I started on scotch (Glenlivit for the win) and migrated over to bourbon the last couple of years. So far my favorites have to be a lot of what's coming out of the Buffalo Trace distillery like Woodford Reserve - double oak, Eagle Rare, Blanton's. I also really enjoyed the Old Forester Bottled in Bond and will get getting more of that.


----------



## bo911KM

Good bourbon for the money is Russel 10-year.


----------



## clockworkgator

Hard to beat Michter's 10 year if you can find it remotely close to retail.
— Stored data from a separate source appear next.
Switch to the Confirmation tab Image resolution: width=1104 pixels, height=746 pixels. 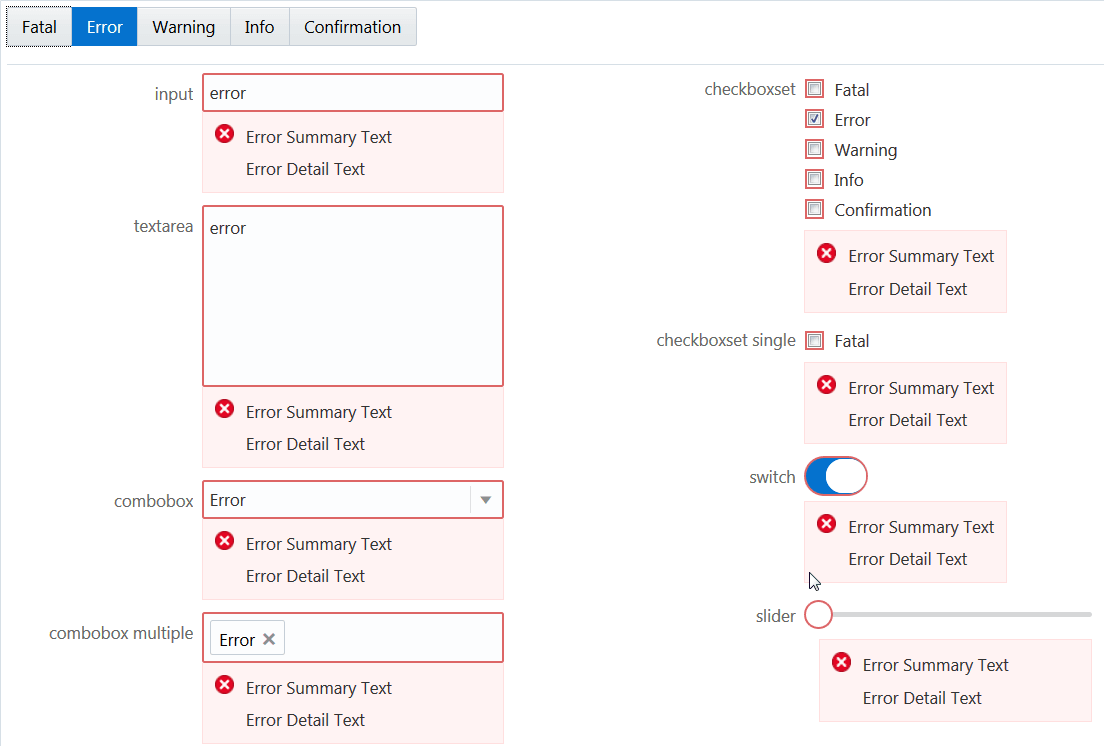(352, 26)

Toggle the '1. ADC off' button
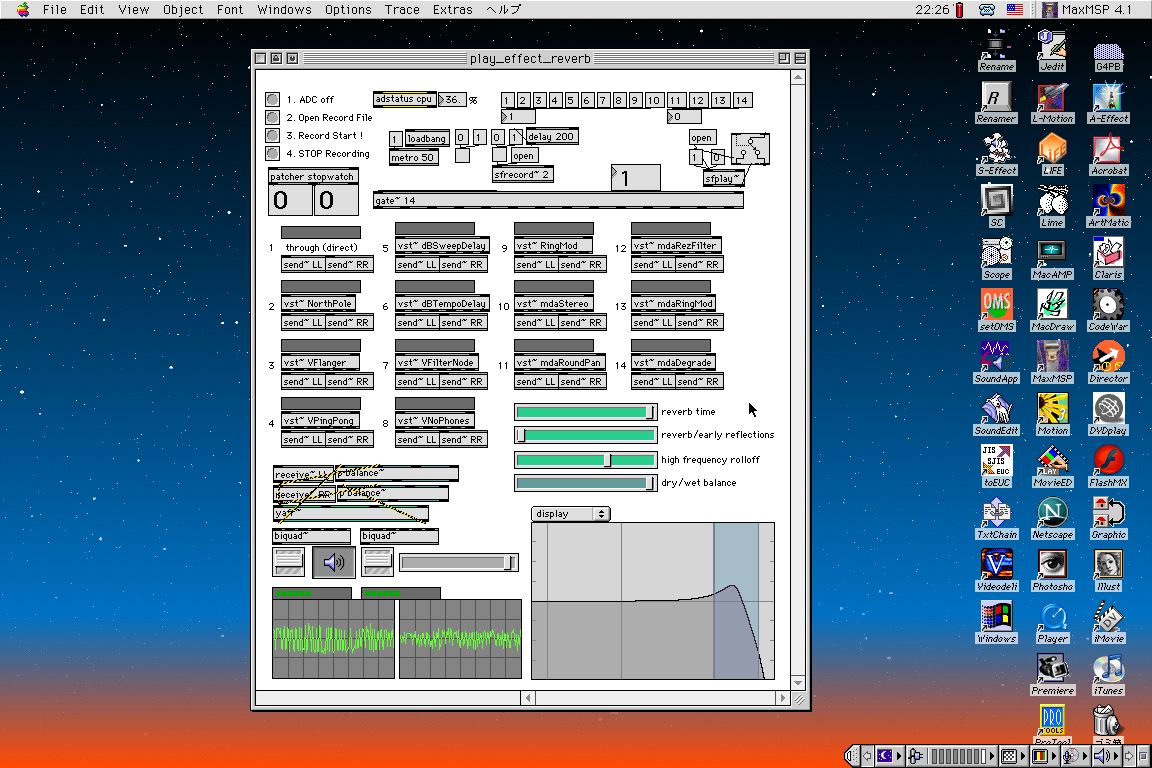pos(272,99)
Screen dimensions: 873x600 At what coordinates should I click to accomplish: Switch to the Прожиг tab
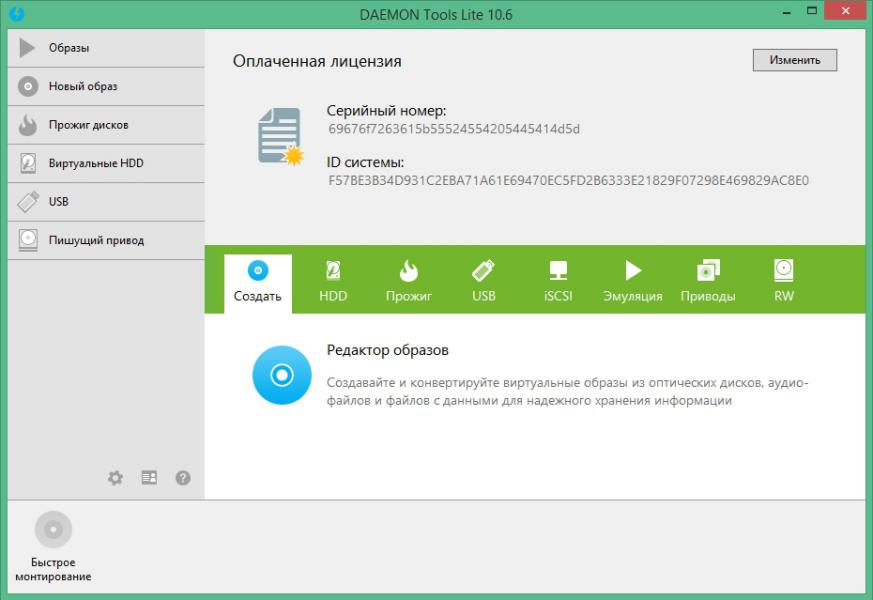(408, 282)
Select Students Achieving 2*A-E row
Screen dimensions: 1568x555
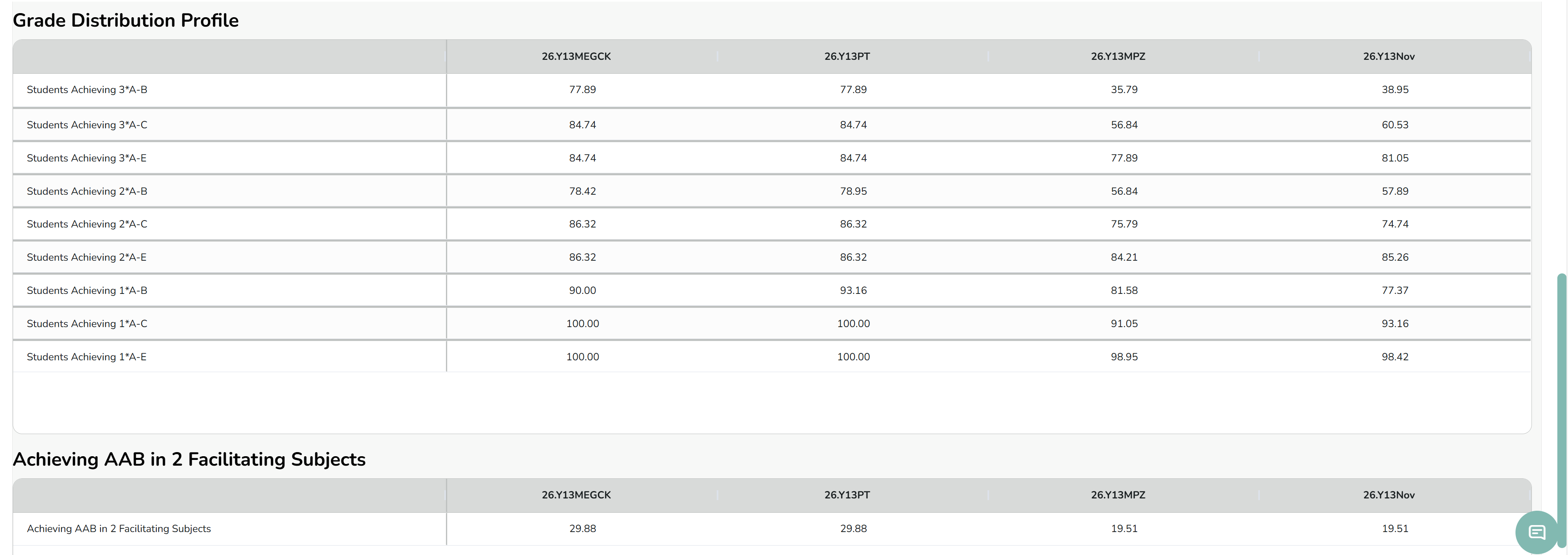click(87, 258)
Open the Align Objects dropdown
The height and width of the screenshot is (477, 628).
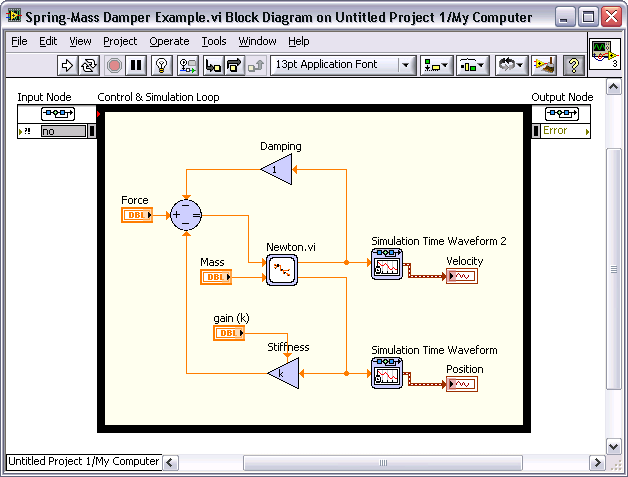[x=437, y=65]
Same for Elmer T. Lee and Noah's Mil.. I avoid the new iterations of the Buffalo Trace antiques like the plague... they aren't what they used to be and the prices are obscene.


----------



## YoungFatherTime

As an everyday sip Four Roses $20.
Blantons right now for my special occasions.


----------



## discerningtime

Not a huge rye fan. Woodford, Elijah Craig, Uncle Nearest, Bulleit, Angels Envy, Jefferson’s Ocean aged.


Sent from my iPhone using Tapatalk


----------



## Joved

Currently in rotation: Sazerac Rye, Eagle Rare, Rittenhouse, WT101, Knob Creek 9yo ("When festive, you'll love having a mouth full of Knob"), Bunnahabhain 12yo and the obligatory Ardbeg 10.
Oh, and of course white Jimbo and VAT69. Funnily enough; I have quite a lot of variety on what I like to buy when it comes to mid to high tier stuff, but for the cheap stuff I have been settled in to these two for decades.


----------



## mp88g

Woodford is great. Two others that are excellent but rare are Colonel EH Taylor and Wellers. Worth a try if you can find them.


----------



## Sergeant Major




----------



## Drl1211

Eagle Rare is absolutely fantastic if you can find it. 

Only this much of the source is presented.